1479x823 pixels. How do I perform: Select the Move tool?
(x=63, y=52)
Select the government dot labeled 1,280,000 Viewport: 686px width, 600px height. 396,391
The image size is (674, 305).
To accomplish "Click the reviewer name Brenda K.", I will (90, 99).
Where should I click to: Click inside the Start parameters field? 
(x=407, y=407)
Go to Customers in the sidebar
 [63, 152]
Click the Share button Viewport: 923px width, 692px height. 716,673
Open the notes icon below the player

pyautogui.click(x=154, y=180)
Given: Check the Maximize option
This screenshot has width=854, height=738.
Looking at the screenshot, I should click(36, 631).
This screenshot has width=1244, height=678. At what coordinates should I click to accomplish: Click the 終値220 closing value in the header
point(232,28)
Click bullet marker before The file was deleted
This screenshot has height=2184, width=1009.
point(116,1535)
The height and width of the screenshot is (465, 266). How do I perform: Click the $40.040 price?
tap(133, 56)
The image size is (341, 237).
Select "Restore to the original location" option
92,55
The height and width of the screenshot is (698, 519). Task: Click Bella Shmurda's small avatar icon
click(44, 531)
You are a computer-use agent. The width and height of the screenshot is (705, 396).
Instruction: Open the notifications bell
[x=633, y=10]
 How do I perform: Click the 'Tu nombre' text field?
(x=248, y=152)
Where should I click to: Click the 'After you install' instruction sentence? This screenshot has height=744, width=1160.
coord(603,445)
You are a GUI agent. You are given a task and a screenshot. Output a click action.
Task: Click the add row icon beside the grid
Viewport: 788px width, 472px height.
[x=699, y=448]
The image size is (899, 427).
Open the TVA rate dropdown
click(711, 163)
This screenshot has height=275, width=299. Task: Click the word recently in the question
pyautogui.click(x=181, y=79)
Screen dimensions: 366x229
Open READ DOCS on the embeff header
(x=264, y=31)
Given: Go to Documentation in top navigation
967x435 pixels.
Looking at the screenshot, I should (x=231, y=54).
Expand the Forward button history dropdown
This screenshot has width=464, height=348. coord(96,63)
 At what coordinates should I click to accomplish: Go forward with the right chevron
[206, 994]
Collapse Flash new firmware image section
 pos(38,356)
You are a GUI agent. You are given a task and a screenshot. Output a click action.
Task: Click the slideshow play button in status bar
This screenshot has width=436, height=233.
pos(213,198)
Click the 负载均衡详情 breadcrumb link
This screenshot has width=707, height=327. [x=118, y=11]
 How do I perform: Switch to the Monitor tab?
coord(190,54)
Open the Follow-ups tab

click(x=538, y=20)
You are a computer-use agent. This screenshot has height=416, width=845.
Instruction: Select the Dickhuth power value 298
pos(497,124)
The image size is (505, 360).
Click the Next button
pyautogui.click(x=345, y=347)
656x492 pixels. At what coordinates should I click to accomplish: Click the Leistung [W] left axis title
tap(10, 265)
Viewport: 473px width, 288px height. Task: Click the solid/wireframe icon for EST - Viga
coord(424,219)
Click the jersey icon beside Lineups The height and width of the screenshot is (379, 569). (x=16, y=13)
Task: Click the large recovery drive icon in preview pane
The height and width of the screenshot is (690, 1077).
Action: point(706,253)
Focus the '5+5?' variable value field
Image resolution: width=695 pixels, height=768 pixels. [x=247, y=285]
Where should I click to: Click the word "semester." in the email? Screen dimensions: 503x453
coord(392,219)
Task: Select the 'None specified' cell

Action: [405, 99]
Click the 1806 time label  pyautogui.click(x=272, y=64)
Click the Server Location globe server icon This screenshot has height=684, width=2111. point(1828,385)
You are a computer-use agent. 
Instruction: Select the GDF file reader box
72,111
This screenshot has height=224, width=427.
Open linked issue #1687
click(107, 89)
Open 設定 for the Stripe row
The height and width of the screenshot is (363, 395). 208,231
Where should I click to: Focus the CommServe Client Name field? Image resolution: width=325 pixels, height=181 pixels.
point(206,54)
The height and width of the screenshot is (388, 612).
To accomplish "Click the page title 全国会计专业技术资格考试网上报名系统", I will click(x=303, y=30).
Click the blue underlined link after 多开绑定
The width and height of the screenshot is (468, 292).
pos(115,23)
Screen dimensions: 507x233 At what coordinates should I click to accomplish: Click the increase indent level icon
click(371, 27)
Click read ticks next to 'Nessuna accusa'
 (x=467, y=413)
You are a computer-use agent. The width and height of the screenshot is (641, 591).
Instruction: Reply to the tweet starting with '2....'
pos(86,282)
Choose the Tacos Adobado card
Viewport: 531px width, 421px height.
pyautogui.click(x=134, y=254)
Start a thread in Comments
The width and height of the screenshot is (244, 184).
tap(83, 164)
* * * *
Exercise:
Go through the listing above and copy each line that contains "will".

Solution to this exercise:
To accomplish "Click the reviewer name Brenda K.", I will (90, 99).
To accomplish "Click the page title 全国会计专业技术资格考试网上报名系统", I will click(x=303, y=30).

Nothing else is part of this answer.